- EXERCISE
Output the lines from the one containing "Where should I" through the end of the records as a JSON list of strings, one string per line, omitting blank lines. Leave the pictures out.

- GIVEN RECORDS
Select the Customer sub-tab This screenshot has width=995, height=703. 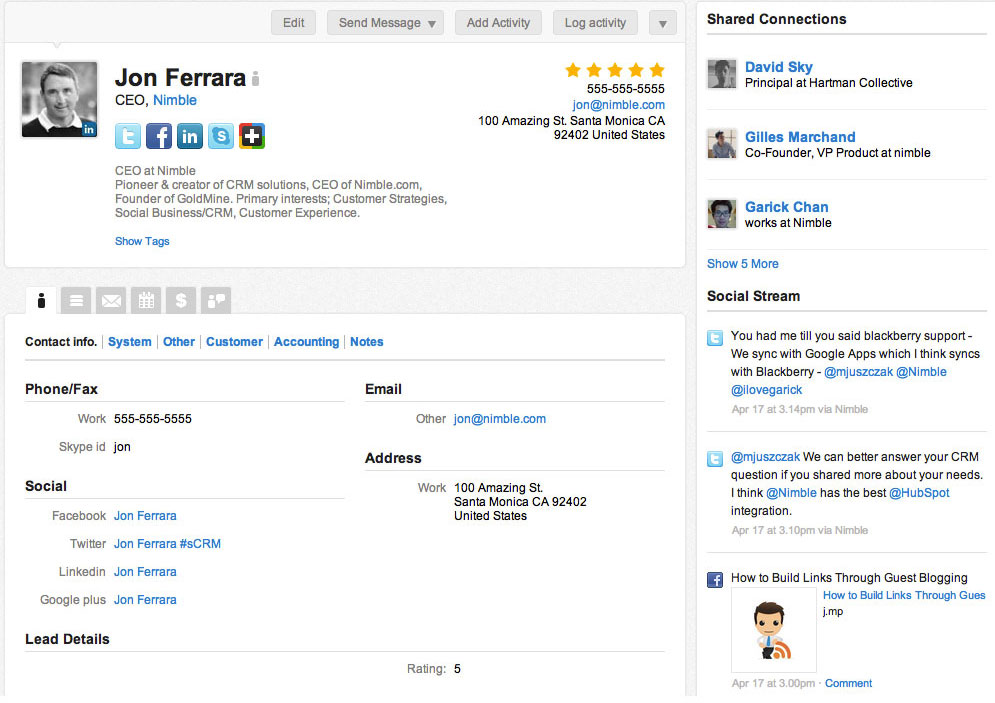point(234,342)
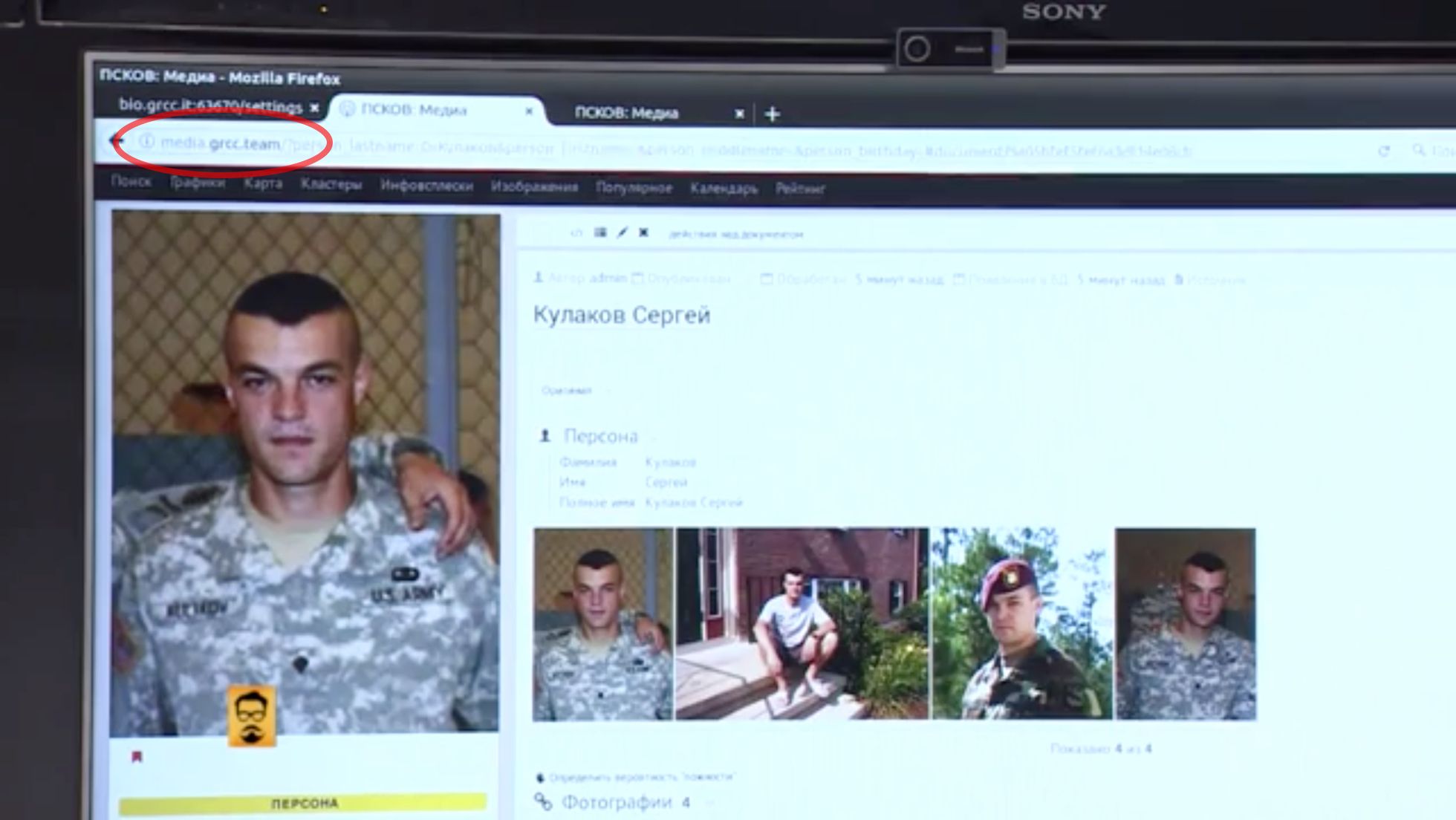
Task: Click the browser back arrow
Action: tap(117, 140)
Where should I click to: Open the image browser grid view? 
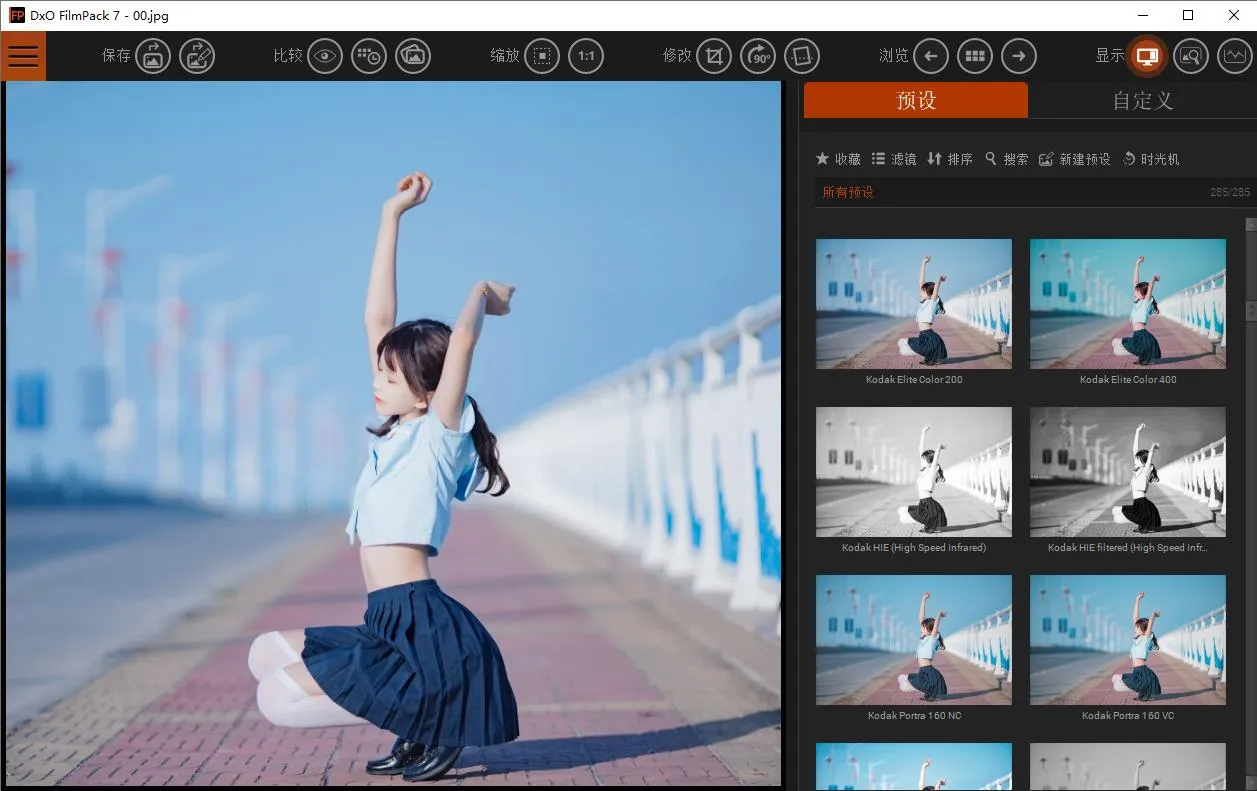975,56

- SOLUTION
[
  "Where should I click to: Open the image browser grid view? ",
  "975,56"
]